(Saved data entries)
◆ ◆ ◆ ◆
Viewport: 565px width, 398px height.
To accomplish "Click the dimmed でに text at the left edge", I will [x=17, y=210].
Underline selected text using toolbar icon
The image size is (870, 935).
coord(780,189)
◆ ◆ ◆ ◆
Problem statement: Line by line, retype the data exactly as written.

The completed task:
Viewport: 565px width, 398px height.
To accomplish "Click the dimmed でに text at the left edge", I will [x=17, y=210].
Underline selected text using toolbar icon
The image size is (870, 935).
coord(780,189)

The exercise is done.